This is an excerpt from “The Woodworker: The Charles H. Hayward Years: Volume III” published by Lost Art Press.
The through dovetail is straightforward enough to cut, but sometimes there is a slight complication owing to there being a rebate at the edge, or because a mitre is desirable at the corner. There is nothing complicated about it, but it is easy to make a mistake if it has not been within your experience before.
Consider the case of a tray or drawer which is to have its corners through dovetailed together, but with a bottom which has to fit into a rebate. If you cut the normal simple dovetail you will end with the unfortunate result shown in Fig. 1. The rebate, being worked with the rebate plane, has necessarily to be taken right through, and this leaves a gap at the shoulder.

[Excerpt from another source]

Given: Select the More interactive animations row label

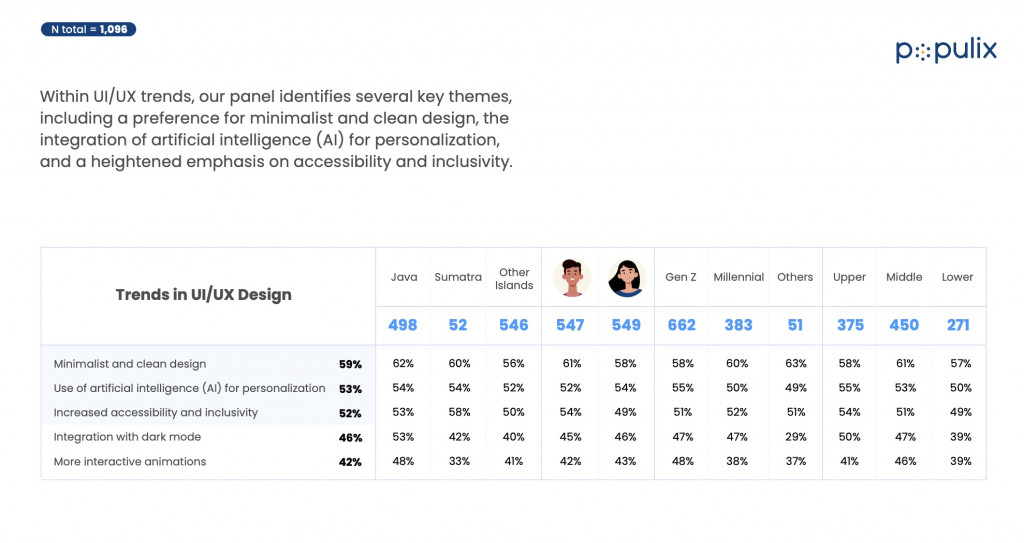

One way out of the difficulty is to set the dovetail in an extra amount to allow for the rebate depth, and make a square cut on the dovetailed piece (not on that with the pins) level with the rebate. The shoulder is then allowed a projection so that it reaches into the rebate as shown in Fig. 2. Note that no cut is needed on the pins since the rebating automatically removes the wood.
Alternatively the method in Fig. 3 can be followed. Here the top square cut level with the rebate is made as before, and the corresponding cut is made on the pins, but only down to the rebate. It is thus necessary to gauge in the extent of the rebate first so that the cut can be stopped short.
A third method is to use a mitre. This is of special value even when there is no rebate because it gives a neat finish; also because it enables the edges to be rounded over as in Fig. 4, or to be moulded. The joint when there is a rebate is similar to Fig. 4, but the depth of the mitre should equal that of the rebate. Note that there is a square cut level with the rebate on the dovetailed piece, and that this is transferred to that with the pins. It is not cut right through, however (see Fig. 4) but is only cut at the inside at 45 deg. (that is, as far down as the mitre). When cutting the mitre hold the saw on the waste side so that the line is just left in.